[aha] Fwd: <nettime> Debtors' of The World Unite! The Initiative to form an International Debtors' Party.

dedalus a autistici.org dedalus a autistici.org
Gio 22 Set 2011 10:20:37 CEST



 -------- Original Message --------
 Subject: <nettime> Debtors' of The World Unite! The Initiative to form 
 an International Debtors' Party.
 Date: Tue, 20 Sep 2011 16:08:56 +0200
 From: Dmytri Kleiner <dk at telekommunisten.net>
 To: <nettime-l at kein.org>


 Congratulations to the Pirate Party having won an astounding 8.9% in 
 the
 Berlin elections.


 As I wrote two weeks ago, this is their moment of relevance, the 
 emergence
 of Information politics as a mainstream political topic. Having 15
 Piratenpartei representatives in the local government will certainly be 
 of
 direct material benefit to activists fighting against software patents, 
 for
 network neutrality, online security and privacy, etc, and that is a
 development to be celebrated.


 Modern politics has become a politics of identities and causes. Major
 parties construct identities, these identities function as 
 Legitimization
 Brands, not so much tied to specific social outcomes, but rather to
 specific personalities, representations, framings and forms of apology.

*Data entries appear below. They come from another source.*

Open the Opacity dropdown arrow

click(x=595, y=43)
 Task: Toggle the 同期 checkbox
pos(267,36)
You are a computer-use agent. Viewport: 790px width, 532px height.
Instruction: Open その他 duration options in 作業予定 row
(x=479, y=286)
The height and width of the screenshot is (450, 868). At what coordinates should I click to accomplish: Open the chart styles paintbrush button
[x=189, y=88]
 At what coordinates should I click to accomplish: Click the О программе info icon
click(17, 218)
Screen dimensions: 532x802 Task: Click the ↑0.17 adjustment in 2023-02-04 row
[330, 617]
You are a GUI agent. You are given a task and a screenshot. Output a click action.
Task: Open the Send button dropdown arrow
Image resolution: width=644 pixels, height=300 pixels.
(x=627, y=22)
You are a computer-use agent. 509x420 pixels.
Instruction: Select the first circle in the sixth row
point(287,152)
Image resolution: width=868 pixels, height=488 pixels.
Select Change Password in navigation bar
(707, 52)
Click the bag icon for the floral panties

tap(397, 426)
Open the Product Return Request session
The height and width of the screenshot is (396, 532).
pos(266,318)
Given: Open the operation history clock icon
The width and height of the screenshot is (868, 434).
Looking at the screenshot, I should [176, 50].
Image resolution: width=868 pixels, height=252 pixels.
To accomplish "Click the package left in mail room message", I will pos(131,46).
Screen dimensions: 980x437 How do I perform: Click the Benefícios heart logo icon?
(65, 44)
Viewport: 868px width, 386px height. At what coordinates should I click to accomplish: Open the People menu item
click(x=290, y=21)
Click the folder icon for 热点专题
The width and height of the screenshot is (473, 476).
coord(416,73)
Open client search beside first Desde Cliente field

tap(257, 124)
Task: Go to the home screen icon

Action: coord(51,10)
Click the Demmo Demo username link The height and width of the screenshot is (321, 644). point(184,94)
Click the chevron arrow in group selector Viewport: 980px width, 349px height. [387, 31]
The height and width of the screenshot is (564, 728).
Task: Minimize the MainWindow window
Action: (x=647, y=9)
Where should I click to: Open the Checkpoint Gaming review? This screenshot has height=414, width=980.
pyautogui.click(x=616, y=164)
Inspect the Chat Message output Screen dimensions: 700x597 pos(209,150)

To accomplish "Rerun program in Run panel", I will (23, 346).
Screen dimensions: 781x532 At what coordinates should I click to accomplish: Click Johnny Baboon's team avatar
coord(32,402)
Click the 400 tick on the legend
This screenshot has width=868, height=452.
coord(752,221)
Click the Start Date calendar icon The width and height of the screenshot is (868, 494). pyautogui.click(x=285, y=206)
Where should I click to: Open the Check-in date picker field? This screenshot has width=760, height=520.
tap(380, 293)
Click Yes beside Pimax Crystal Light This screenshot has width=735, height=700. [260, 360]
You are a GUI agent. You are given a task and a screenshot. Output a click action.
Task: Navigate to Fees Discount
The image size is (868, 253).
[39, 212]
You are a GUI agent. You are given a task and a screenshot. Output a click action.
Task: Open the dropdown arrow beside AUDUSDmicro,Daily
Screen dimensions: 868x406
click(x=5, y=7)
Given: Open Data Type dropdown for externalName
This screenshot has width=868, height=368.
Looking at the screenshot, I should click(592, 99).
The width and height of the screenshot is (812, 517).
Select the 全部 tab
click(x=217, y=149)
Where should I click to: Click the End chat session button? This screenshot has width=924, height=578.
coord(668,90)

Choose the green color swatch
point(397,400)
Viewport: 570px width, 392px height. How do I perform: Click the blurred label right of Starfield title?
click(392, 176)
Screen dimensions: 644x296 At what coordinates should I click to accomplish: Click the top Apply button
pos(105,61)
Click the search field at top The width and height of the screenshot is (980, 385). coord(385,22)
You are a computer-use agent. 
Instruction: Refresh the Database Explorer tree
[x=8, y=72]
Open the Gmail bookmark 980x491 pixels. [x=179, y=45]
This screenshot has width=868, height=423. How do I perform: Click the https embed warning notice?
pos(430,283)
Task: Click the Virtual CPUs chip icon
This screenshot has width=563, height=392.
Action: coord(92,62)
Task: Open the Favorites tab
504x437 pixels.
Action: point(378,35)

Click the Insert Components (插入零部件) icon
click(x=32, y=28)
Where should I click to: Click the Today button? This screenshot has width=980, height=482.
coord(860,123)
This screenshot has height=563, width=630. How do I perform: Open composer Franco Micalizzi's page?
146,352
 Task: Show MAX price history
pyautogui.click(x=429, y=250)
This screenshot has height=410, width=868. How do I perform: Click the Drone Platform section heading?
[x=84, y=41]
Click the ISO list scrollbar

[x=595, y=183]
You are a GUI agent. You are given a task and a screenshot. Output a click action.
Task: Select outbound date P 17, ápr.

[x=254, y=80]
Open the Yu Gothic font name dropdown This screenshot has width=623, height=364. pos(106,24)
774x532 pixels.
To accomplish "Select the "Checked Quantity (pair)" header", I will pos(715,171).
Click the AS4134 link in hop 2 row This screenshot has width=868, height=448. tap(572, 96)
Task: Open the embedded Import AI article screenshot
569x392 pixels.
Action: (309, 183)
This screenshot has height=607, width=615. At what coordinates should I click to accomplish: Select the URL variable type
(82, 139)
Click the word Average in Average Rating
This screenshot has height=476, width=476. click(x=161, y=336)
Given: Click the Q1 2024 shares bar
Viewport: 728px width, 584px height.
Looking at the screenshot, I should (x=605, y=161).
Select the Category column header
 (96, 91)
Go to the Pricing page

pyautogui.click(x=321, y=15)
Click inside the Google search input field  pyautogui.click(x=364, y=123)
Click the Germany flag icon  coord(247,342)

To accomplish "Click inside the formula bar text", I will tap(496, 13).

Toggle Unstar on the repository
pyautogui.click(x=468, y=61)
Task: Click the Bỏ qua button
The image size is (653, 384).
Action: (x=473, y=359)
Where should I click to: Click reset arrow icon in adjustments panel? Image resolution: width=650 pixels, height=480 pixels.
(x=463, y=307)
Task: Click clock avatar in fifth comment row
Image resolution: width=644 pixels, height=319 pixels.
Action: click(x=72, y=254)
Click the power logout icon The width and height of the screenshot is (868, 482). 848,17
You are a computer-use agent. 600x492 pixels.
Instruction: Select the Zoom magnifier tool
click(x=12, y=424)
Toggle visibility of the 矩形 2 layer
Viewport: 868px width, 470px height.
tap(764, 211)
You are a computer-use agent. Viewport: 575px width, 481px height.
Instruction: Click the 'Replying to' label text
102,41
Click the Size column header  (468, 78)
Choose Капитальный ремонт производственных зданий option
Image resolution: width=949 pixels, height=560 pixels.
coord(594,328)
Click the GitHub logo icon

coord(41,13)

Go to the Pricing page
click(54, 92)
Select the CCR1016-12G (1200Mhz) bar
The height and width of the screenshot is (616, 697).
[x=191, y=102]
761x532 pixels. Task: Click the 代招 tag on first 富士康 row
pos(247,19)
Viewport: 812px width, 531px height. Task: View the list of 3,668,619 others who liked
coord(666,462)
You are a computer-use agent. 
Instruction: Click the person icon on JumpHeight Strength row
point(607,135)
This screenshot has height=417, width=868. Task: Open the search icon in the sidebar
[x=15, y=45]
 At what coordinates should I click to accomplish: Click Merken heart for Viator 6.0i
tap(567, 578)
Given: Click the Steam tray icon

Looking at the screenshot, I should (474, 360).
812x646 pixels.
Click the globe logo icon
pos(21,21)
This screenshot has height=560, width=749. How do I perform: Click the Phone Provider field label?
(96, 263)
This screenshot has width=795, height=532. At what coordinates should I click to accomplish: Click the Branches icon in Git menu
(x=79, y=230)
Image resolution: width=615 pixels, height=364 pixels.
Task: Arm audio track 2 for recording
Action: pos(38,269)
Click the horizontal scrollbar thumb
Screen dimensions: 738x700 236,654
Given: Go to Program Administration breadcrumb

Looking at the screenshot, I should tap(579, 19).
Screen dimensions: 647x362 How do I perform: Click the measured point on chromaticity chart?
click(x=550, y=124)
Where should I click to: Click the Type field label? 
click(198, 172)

 People vote for a Party because that's the kind of person they identify
 as: the kind of person that votes for that party and imagines 
 themselves
 having the essentialized, yet drifting, characteristics the party 
 markets
 as their image. Party membership is just another consumer identity.


 The interests of the State and it's ruling class doesn't change from
 election to election, and the elected politicians of the ruling party's 
 job
 is to represent the policies demanded by the ruling class to the people
 that support them. The election is a market survey, designed to 
 identify
 which Legitimization Brand will most effectively deliver public 
 support.


 The political policies of the major parties are formed byway of the
 campaign contributions and lobbying of the holders of the major 
 economic
 power, not by the interests of the voters whose support they deliver.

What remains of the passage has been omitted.